🤖 AI Summary
This work addresses the challenge of efficiently constructing high-fidelity, physically consistent multipath radio frequency (RF) maps under sparse observations. It presents the first integration of physics-informed neural networks (PINNs) with graph neural networks (GNNs) to jointly model key multipath parameters—including path gain, time of arrival, and angle of arrival—in both 2D and 2.5D environments. By incorporating electromagnetic propagation priors and spatial correlations among receivers, the proposed approach ensures physical plausibility and structural coherence. A novel peak-weighted dynamic time warping metric is introduced to simultaneously account for amplitude errors and temporal alignment of dominant peaks.
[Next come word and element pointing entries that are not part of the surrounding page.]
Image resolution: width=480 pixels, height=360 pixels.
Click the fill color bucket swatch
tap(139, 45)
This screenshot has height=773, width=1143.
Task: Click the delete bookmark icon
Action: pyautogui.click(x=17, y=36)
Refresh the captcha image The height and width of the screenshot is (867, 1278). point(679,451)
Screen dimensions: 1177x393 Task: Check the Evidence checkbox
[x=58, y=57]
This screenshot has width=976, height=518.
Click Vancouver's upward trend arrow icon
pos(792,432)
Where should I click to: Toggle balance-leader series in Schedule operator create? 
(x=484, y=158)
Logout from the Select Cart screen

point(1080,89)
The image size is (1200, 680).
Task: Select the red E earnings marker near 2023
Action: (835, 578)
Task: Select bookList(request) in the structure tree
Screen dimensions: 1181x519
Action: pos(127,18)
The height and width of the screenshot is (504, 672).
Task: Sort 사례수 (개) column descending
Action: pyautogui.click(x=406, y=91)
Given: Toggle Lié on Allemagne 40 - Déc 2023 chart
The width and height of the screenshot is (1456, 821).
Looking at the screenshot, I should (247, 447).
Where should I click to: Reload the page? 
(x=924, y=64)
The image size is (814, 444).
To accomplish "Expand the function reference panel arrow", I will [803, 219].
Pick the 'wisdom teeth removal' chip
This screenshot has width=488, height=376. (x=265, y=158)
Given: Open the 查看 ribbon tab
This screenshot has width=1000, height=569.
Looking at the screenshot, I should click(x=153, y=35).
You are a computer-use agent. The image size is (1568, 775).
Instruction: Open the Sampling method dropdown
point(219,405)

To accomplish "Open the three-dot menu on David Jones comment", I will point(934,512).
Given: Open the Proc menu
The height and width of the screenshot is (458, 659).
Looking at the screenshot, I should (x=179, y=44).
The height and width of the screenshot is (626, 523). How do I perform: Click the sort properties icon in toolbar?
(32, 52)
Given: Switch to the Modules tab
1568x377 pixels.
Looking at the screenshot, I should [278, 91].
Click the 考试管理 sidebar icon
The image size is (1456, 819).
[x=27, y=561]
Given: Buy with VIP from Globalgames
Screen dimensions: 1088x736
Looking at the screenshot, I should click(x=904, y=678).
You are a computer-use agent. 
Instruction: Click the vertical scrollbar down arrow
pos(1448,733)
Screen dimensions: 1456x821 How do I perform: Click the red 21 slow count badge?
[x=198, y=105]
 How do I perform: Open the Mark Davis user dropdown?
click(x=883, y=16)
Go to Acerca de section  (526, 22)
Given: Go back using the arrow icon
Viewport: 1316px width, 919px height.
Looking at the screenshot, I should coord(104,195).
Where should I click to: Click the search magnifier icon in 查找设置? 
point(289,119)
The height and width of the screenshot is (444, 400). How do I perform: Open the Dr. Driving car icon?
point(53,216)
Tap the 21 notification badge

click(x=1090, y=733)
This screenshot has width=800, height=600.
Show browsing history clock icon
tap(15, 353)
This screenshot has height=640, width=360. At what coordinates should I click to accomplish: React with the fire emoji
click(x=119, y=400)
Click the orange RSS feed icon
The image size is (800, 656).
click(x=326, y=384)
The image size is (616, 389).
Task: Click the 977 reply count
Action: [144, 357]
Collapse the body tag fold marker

Experimental results demonstrate that the method significantly outperforms baseline approaches—including image-based models, diffusion models, and interpolation techniques—at both map-level and multipath-level evaluations, achieving strong cross-scenario generalization and high-accuracy sparse RF map completion.
📝 Abstract
Radio frequency (RF) maps provide a compact representation of multipath propagation characteristics and are fundamental to channel modeling, coverage analysis, and environment-aware wireless optimization. This paper proposes a unified RF map construction framework based on a physics-informed neural network (PINN) and a graph neural network (GNN), supporting both cross-scene generation and in-scene completion with 2D and 2.5D environmental representations. The PINN embeds electromagnetic propagation constraints to establish a physically consistent mapping from receiver locations to multipath parameters, including path gain, time of arrival, and angles, while the GNN enforces spatial consistency by modeling correlations among neighboring receivers. To comprehensively evaluate multipath reconstruction quality, we propose a peak-weighted dynamic time warping metric that jointly accounts for amplitude errors and peak delay misalignment in channel impulse responses. Extensive experiments demonstrate that the proposed method consistently outperforms image-based, diffusion-based, and interpolation baselines across both map-level and multipath-level metrics, achieving robust generalization and high-fidelity RF map construction under sparse observations.